Four former executives of the now defunct Laiki Bank who were found guilty last week of market manipulation will be sentenced on November 2, the criminal court announced on Wednesday.
Managing director Efthimios Bouloutas, deputy managing director Panayiotis Kounnis, vice-president Neoclis Lysandrou, and executive board member Marcos Foros, were found guilty on two charges of market manipulation and submitting false or misleading information with regard to publishing an interim consolidated financial statement in November 2011, in which they omitted to include a goodwill write-down of €330m for Marfin Popular Bank’s – as Laiki was then known – operations in Greece.
The four pleaded for leniency on Wednesday, with their defence asking the court to impose a fine or if a custodial sentence to ensure it was suspended.
The defence also suggested sentencing the four on one of the charges only since they overlapped and there was a chance of them being punished twice for the same offence.

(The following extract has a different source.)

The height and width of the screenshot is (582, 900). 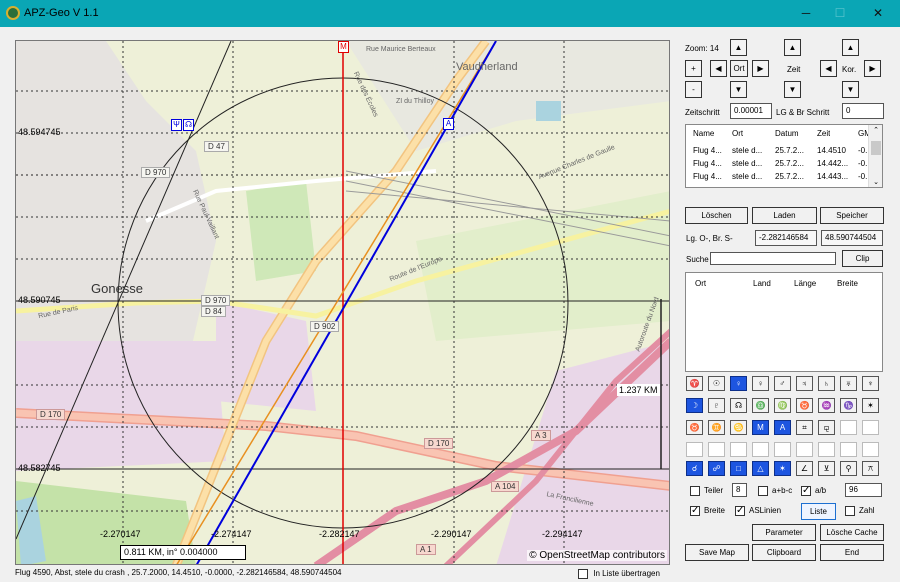 I want to click on search-input, so click(x=773, y=258).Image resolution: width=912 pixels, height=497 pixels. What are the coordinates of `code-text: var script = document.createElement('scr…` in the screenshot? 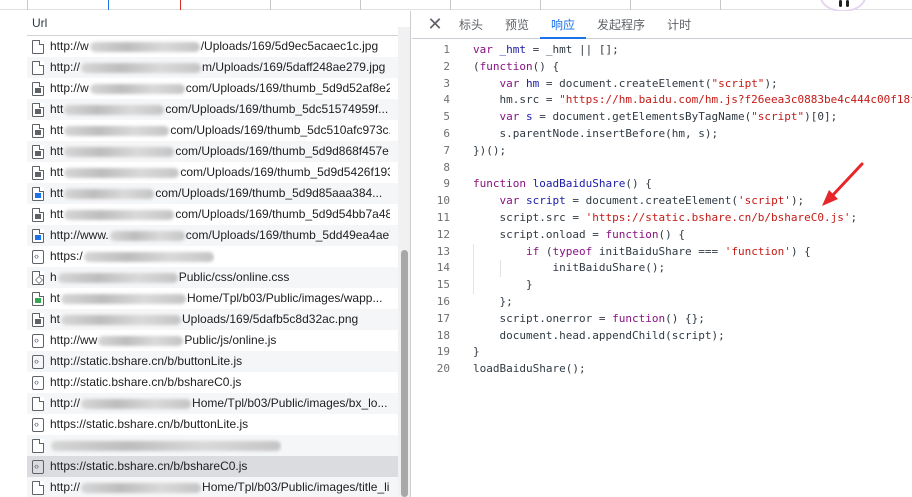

The Nicosia criminal court heard that out of the entire board, prosecutors opted to bring only the four defendants before justice to be made scapegoats.
The defence asked the court to take this under serious consideration when sentencing, thus showing prosecutors that the court’s displeasure over their behaviour.
Laiki was wound down in March 2013 as part of the island’s bailout agreement.
In its guilty verdict last week, the court said failure to include the writedown of goodwill in the bank’s financial statements could not be attributed to carelessness or a mistake, or an omission in good faith, but a wholly conscious, deliberate action in which all the defendants took part.
In its 182-page unanimous decision, the three-member criminal court decided that both charges had been proven against all defendants.
“It has become clear that each defendant’s sole pursuit was not to include the writedown in the financial statements and with direct and pointed diligence, to conceal the existence of such loss,” the court said.
The court said the defendants chose to approve the statements without the writedown while knowing the sensitivity of the matter and the disagreement of the external auditors.
“Approval of the financial statements in question … was not a spontaneous and hasty statement but a well-thought and conscious decision on behalf of the defendants who knew all the information and were dealing with the issue for some time.”